▶ _To do_
Return the records below from the line containing "Photo (17, 1039)" onward, exactly, through and including the last line.

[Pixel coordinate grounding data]
►

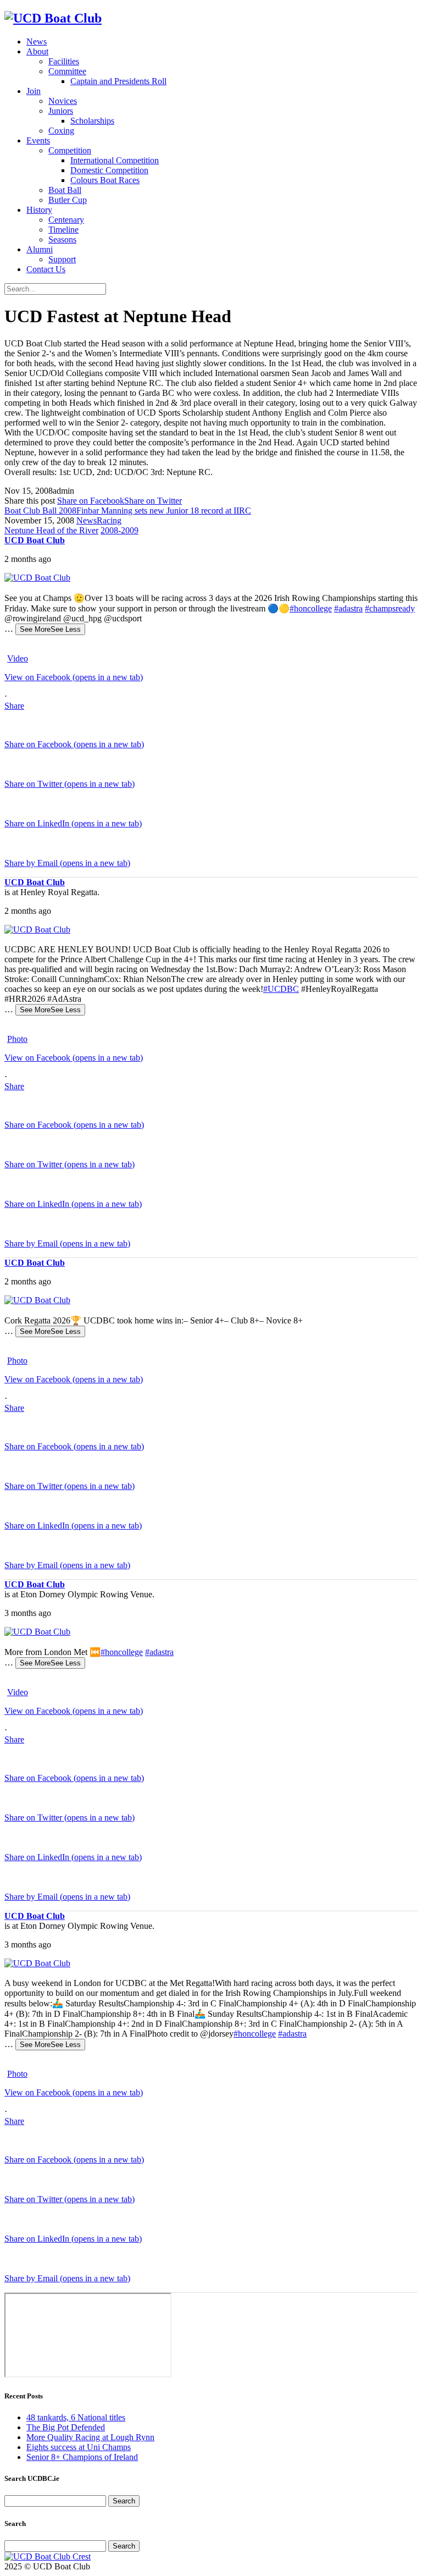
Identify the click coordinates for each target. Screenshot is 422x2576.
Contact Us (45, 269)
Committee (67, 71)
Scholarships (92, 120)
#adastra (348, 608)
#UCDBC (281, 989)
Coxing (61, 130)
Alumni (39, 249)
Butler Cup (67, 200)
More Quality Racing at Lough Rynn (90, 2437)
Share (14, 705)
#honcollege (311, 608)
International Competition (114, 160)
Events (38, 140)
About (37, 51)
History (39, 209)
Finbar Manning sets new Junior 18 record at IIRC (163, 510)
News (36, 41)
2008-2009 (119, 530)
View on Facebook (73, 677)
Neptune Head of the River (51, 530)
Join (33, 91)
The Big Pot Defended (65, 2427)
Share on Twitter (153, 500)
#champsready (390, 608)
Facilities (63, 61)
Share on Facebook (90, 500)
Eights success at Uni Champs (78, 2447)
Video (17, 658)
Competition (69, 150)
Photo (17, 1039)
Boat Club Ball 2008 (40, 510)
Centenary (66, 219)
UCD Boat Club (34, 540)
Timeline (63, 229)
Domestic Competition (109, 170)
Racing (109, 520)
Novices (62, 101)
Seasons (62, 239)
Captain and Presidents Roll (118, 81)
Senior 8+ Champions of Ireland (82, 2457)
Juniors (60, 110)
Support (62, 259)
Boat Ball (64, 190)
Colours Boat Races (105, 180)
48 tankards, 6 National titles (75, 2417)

◄

▶ _Response area_
Photo (17, 1039)
Boat Club Ball 2008 (40, 510)
Centenary (66, 219)
UCD Boat Club (34, 540)
Timeline (63, 229)
Domestic Competition (109, 170)
Racing (109, 520)
Novices (62, 101)
Seasons (62, 239)
Captain and Presidents Roll (118, 81)
Senior 8+ Champions of Ireland (82, 2457)
Juniors (60, 110)
Support (62, 259)
Boat Ball (64, 190)
Colours Boat Races (105, 180)
48 tankards, 6 National titles (75, 2417)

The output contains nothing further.